Abstract

This chapter describes building cycles, Kuznets cycles, and business cycles and discusses the housing model. The concept of a long building cycle figures prominently in the pre-World War II literature on economic fluctuations. The contraction phases of these long cycles consisted of prolonged and deep declines in the absolute level of new building construction. The long cycles were dominated by residential construction, but other types of building participated as well. Wardwell and Kuznets established the existence of secondary secular movements in detrended production and price series that had been smoothed to attenuate the influence of business cycles, and Burns showed that the existence of such trend-cycles was so widespread among individual industries as to strongly suggest the existence of long swings in the growth rate of aggregate economic activity.

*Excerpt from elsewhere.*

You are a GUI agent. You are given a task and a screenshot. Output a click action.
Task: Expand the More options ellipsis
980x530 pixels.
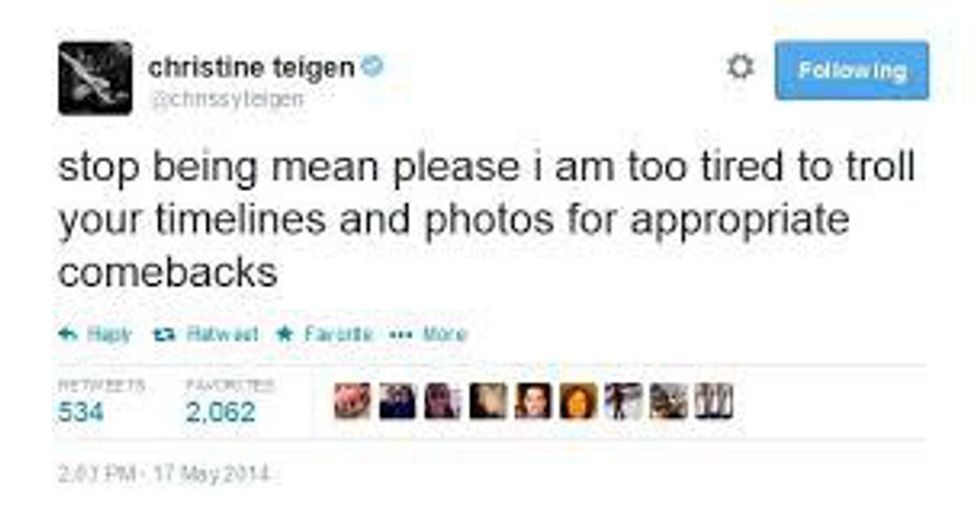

The long swings in building activity and economic growth are closely related historically. The average duration of each is about 17–18 years, they are in one-to-one correspondence, and they bear a similar relationship to ordinary business cycles. The housing model consists of four behavioral equations and five identities. The first two behavioral equations relate to the demand and supply for the total stock of dwelling units in the economy and together determine the level of rent and the number of households or occupied dwelling units. The second pair of behavioral functions is concerned with the construction of new dwelling units. One of them is a builder's production decision equation to determine the number of new private dwelling units started, whereas the other predicts the value of construction per new start. The various identities serve to relate the number and value of new housing starts to the stock of dwelling units and its value in constant dollars.